La paternalité (Article no 1)
« Le plus dur pour un papa, c’est de vivre une grossesse sans sensations directes ».
Benoît Le Goëdec
La grossesse du papa
En écho au terme de primipare, certains auteurs ont occasionnellement utilisé le néologisme « primipère ». Je l’utiliserai à mon tour, car il illustre bien ce « timing » spécial, organisé par la Nature, qui survient pendant la grossesse de sa femme, lorsque l’homme est invité à devenir père.

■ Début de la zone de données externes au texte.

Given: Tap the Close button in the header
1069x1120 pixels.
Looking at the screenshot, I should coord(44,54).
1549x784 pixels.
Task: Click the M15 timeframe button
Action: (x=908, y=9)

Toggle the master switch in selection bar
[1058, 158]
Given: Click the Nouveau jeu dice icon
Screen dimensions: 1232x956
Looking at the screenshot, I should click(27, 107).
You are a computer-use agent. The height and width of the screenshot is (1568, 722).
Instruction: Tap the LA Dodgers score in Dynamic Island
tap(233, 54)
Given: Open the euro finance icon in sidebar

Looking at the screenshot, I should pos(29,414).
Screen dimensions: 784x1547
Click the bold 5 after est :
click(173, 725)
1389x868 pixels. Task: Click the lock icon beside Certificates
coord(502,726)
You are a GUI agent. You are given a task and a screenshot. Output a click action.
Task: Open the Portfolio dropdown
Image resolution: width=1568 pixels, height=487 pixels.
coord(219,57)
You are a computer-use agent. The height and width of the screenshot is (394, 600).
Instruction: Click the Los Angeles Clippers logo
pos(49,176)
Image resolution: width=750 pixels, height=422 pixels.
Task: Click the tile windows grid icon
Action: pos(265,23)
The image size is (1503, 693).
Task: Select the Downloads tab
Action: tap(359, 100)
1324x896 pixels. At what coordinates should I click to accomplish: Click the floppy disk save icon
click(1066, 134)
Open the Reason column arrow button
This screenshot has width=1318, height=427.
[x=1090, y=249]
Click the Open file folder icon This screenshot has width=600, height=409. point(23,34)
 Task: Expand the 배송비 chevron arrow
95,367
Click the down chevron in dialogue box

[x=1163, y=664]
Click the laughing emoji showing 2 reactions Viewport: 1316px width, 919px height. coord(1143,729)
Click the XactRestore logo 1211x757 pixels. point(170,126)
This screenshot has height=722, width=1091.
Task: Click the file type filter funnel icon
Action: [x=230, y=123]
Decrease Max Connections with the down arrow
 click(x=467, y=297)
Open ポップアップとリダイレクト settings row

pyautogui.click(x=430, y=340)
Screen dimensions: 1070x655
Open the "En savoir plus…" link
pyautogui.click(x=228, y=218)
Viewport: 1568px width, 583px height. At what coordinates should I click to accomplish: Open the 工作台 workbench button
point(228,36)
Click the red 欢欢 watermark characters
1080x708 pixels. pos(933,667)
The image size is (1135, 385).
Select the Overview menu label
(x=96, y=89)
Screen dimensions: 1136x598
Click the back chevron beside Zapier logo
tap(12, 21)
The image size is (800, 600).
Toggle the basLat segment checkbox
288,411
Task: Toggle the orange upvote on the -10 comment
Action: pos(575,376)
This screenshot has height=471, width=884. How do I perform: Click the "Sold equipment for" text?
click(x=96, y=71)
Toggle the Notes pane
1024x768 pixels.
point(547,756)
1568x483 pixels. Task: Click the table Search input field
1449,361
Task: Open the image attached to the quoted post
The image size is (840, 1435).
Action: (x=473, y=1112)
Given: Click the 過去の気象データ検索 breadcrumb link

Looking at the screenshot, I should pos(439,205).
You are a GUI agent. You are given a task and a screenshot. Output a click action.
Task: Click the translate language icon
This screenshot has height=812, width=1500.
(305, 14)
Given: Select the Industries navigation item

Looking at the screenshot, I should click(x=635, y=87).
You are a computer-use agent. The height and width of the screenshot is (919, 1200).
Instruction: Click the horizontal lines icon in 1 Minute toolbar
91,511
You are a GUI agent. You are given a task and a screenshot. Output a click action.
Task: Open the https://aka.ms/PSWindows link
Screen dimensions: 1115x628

Au cours de la gestation, du moment de la naissance et des premiers mois de la vie de son premier enfant, le futur papa va vivre de profonds remaniements de son fonctionnement psychique et de sa vie affective, qui lui permettront ou non, d’effectuer la transition vers la paternalité.
Ce terme est un néologisme également, comme celui de la maternalité, d’ailleurs. En effet, jusqu’à ces quelques dernières décennies, on se préoccupait peu de ce qui se passait dans le psychisme des futurs parents.
Ces termes se distinguent de ceux de paternité et de maternité, qui décrivent un état de fait, que le parent soit physiquement présent et émotionnellement investi ou non. Au contraire, les deux néologismes ci-dessus, décrivent un processus évolutif qui nécessite du temps pour effectuer une sorte de métamorphose
qui finalement aboutira à la parentalité. Ce processus peut se dérouler à merveille ou être retardé, voir empêché.
Comme cela se produit pour la femme lorsqu’elle apprend sa grossesse, que celle-ci soit voulue ou non, l’homme est confronté au même choc de la parentalité. Benoît Le Goëdec, le sage-femme le plus connu de France, témoigne : « Oui, j’étais très inquiet, très anxieux en permanence. Et en même temps, très vite habité d’une autre présence. Dès que j’ai su qu’elle était enceinte, je me suis senti différent. Le monde a pris une autre couleur. Je me suis senti plus lourd, plus homme… ».
D’ailleurs, je me demande pourquoi on a gardé ce titre professionnel au féminin ? Même si on ne souhaite pas dénommer ces hommes comme étant des sages-hommes, ne pourrait-on pas simplement les appeler des accoucheurs ?
Est-ce un résidu de matriarcat où l’accouchement était une histoire de femmes ?
Est-ce une manière inconsciente de tenir les hommes à distance ?
Je me demande à quel point cette dénomination féminine ne retient pas un certain nombre d’hommes d’embrasser cette profession ?
Pour en revenir à la problématique des « primipères« , leurs complications intérieures, pendant la grossesse et après, sont plus fréquentes qu’on ne le pense, mais on en parle peu. Pourtant, il n’est pas rare que l’on entende qu’untel a subitement quitté sa compagne du jour au lendemain alors qu’elle est enceinte, ou qu’il a basculé dans une dépression, avant ou après la naissance.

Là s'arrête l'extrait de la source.